Ausonius and Catullus

of the panels of which i attended at least a part, the one on late antiquity was the most interesting to me. the papers read included bret mulligan's aforementioned 'epistolarity in claudian's carmina minora'; 'constantius II and eusebius' constantine', given by david potter; 'eusebius' chronological tables and the invention of Christian history in late antiquity'; scott mcgill's 'ausonius and recitation'; and joseph pucci's 'catullan extremism in fortunatus' poem to agnes'.

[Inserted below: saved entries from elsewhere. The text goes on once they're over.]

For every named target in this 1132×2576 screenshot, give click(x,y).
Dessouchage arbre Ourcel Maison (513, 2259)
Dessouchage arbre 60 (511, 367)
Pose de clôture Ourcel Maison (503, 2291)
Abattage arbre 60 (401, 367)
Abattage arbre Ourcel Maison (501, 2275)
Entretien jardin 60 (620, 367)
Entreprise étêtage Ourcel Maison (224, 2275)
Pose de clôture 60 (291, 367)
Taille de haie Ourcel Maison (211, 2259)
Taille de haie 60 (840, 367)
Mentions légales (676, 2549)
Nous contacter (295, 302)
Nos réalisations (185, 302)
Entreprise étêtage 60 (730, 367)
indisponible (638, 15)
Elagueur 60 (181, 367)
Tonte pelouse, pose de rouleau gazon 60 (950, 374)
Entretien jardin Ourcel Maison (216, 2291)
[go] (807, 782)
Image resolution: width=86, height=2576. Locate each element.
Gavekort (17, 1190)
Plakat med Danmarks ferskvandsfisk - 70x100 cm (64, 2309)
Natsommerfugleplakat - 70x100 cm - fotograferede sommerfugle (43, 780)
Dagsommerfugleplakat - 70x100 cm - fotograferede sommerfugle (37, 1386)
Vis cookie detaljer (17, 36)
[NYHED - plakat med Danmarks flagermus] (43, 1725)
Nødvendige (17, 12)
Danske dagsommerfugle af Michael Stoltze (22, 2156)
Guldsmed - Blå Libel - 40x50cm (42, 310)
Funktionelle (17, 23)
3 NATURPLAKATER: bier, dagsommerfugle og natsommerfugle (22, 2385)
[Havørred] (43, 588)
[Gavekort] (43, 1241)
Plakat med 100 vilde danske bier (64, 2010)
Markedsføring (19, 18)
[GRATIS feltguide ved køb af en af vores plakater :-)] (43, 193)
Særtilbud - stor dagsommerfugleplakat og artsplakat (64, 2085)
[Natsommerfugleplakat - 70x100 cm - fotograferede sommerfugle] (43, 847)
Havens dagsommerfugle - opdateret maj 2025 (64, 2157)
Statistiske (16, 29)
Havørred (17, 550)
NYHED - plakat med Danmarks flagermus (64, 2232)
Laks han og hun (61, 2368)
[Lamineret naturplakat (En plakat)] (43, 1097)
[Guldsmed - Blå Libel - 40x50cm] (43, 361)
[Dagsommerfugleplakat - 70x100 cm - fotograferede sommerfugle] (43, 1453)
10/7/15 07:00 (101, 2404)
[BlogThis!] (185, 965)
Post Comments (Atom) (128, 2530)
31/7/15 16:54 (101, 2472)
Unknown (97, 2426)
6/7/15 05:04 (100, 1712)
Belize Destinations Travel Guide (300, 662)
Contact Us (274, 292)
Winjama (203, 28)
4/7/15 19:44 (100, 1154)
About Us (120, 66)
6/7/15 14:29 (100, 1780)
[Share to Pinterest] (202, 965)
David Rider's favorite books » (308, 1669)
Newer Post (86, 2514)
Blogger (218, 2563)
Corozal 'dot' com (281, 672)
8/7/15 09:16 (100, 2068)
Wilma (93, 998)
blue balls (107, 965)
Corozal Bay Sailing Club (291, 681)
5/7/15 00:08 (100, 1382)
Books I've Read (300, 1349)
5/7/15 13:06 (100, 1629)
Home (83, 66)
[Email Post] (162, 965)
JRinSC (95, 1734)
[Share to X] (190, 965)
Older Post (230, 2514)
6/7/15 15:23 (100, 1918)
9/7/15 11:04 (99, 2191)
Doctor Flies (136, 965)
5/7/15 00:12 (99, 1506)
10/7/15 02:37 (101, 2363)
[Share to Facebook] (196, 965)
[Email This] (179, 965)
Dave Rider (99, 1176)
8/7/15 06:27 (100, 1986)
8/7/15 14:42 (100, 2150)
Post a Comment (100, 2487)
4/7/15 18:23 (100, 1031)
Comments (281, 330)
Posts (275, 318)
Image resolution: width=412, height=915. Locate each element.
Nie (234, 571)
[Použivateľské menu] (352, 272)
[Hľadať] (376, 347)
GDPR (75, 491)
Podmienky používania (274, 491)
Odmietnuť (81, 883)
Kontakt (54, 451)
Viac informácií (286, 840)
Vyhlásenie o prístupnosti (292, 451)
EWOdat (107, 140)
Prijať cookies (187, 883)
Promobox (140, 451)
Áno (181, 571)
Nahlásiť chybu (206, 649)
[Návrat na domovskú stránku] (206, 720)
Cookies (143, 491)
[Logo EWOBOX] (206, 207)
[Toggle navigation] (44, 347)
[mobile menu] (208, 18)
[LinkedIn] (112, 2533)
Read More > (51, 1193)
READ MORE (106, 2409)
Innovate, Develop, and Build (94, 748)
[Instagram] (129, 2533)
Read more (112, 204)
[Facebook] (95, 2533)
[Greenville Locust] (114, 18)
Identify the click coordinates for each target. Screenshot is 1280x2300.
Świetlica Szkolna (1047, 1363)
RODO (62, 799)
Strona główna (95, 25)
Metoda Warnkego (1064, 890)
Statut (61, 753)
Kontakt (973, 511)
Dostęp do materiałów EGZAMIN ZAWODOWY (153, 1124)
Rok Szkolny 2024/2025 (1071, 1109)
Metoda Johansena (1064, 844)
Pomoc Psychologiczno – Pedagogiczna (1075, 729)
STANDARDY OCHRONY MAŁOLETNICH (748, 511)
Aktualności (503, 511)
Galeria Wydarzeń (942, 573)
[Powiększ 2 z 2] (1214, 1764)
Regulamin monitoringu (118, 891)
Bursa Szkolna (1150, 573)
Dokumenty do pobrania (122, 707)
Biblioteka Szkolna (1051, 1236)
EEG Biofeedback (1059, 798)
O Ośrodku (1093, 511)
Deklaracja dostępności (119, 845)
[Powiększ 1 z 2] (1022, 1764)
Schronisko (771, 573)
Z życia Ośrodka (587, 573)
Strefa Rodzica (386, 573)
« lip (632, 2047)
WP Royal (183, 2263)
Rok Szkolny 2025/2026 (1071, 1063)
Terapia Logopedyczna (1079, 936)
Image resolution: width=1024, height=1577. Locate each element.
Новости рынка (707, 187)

but there's something that's been bothering me since then that i am glad to be able to report on. after joseph pucci's talk, there was some dispute over, if i understood correctly, the availability of catullus to late antique authors. i was almost certain that i had seen direct reference to catullus in ausonius, and, now back at home, i submit that there are at least two quotations in ausonius of catullus 1. the first is in Praefationes Variae 4 Green ('G' hereafter) (one of only two surviving ausonius passages in hendecasyllables; the other is Ep.13G.82-104). here are ll.1-9, which, in addition to the direct quotation, contain a number of other allusions to catullus 1 and to catullus himself (italicized, and cf. the use of ineptiae elsewhere in catullus):

'Cui dono lepidum novum libellum?'Veronensis ait poeta quondam
inventoque dedit statim Nepoti.
at nos illepidum rudem libellum,
burras quisquilias ineptiasque,
credimus gremio cui fovendum?
inveni--trepidae silete nugae--
nec doctum minus et magnis benignum
quam quem Gallia praebuit Catullo.

the other quotation of catullus 1 is found in the preface of the Griphus Ternarii Numeri, addressed to Symmachus:

dein cogitans mecum, non illud Catullianum 'cui dono lepidum novum libellum', sed amousoteron [sorry, no greek] et verius 'cui dono illepidum, rudem libellum', non diu quaesivi... .


dennis said...

Don't forget the clear references to Catullus 68a and 68b in the exchange between Ausonius and Paulinus which not only shows deep familiarity with the text but that they read these as one poem, and not two. Ausonius' 'nec possum reticere' (21.47, cf. Cat. 68.41, 'non possum reticere') is the catalyst for Paulinus' extended use of the allusion.

Aside from their own particular worth, I think late antique authors may be used effectively with an eye toward editing classical texts, and this exchange is a promising one.

eric said...

yes, those are allusions that can be argued for, and i find those arguments convincing. i was just looking for something indisputable; in the passages cited, ausonius quotes whole lines and directly references catullus by name, so it seems fairly clear, especially when taken with the allusions to catullus 68a and 68b, that ausonius was familiar with at least parts of catullus.